Authors: Karami S,  Boffetta P,  Stewart PS,  Brennan P,  Zaridze D,  Matveev V,  Janout V,  Kollarova H,  Bencko V,  Navratilova M,  Szeszenia-Dabrowska N,  Mates D,  Gromiec J,  Slamova A,  Chow WH,  Rothman N,  Moore LE
Journal: Br J Cancer
Date: 2011 May 24
Branches: OEEB
PubMed ID: 21540858
PMC ID: PMC3111161
Abstract: BACKGROUND: Occupational exposures to dusts have generally been examined in relation to cancers of the respiratory system and have rarely been examined in relation to other cancers, such as renal cell carcinoma (RCC).
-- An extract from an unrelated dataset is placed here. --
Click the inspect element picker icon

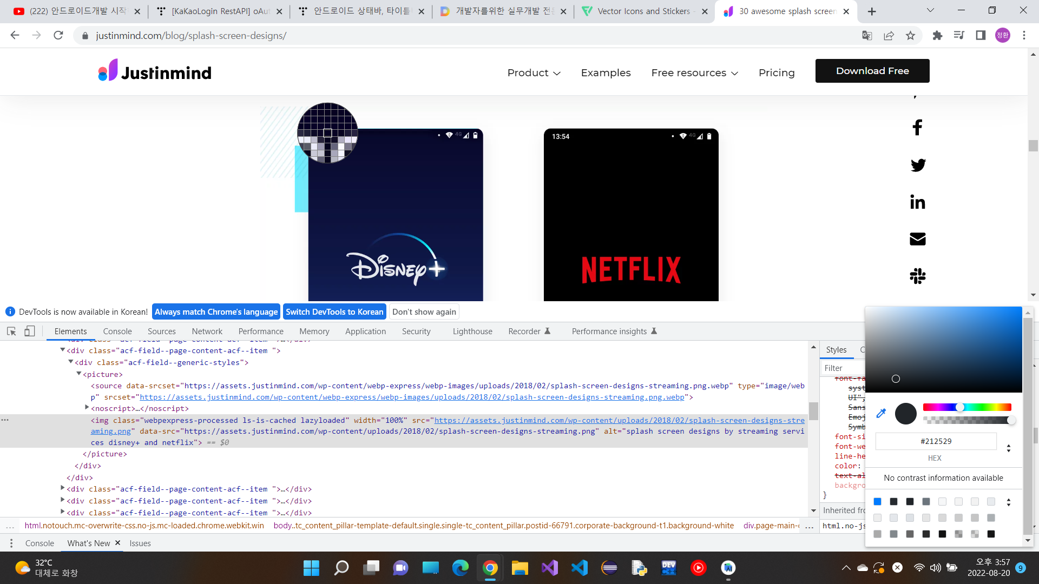coord(11,331)
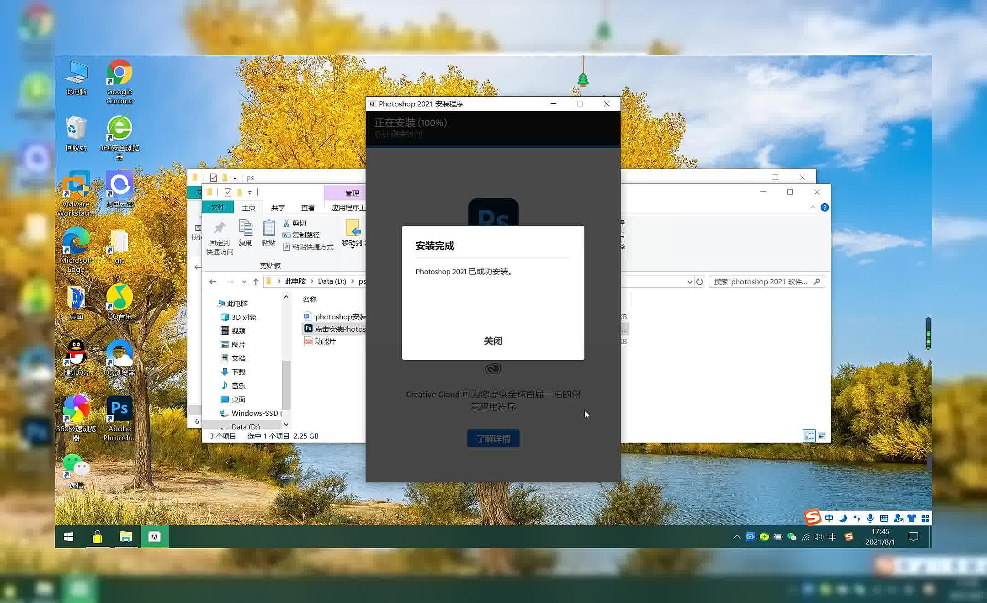Switch to the 查看 ribbon tab
The width and height of the screenshot is (987, 603).
(x=308, y=207)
Although previous epidemiological studies, though few, have shown certain dusts, such as asbestos, to increase renal cancer risk, the potential for other occupational dust exposures to cause kidney damage and/or cancer may exist. We investigated whether asbestos, as well as 20 other occupational dust exposures, were associated with RCC risk in a large European, multi-center, hospital-based renal case-control study. METHODS: General occupational histories and job-specific questionnaires were reviewed by occupational hygienists for subject-specific information. Odds ratios (ORs) and 95% confidence intervals (95% CIs) between RCC risk and exposures were calculated using unconditional logistic regression. RESULTS: Among participants ever exposed to dusts, significant associations were observed for glass fibres (OR: 2.1; 95% CI: 1.1-3.9), mineral wool fibres (OR: 2.5; 95% CI: 1.2-5.1), and brick dust (OR: 1.5; 95% CI: 1.0-2.4). Significant trends were also observed with exposure duration and cumulative exposure. No association between RCC risk and asbestos exposure was observed. CONCLUSION: Results suggest that increased RCC risk may be associated with occupational exposure to specific types of dusts. Additional studies are needed to replicate and extend findings.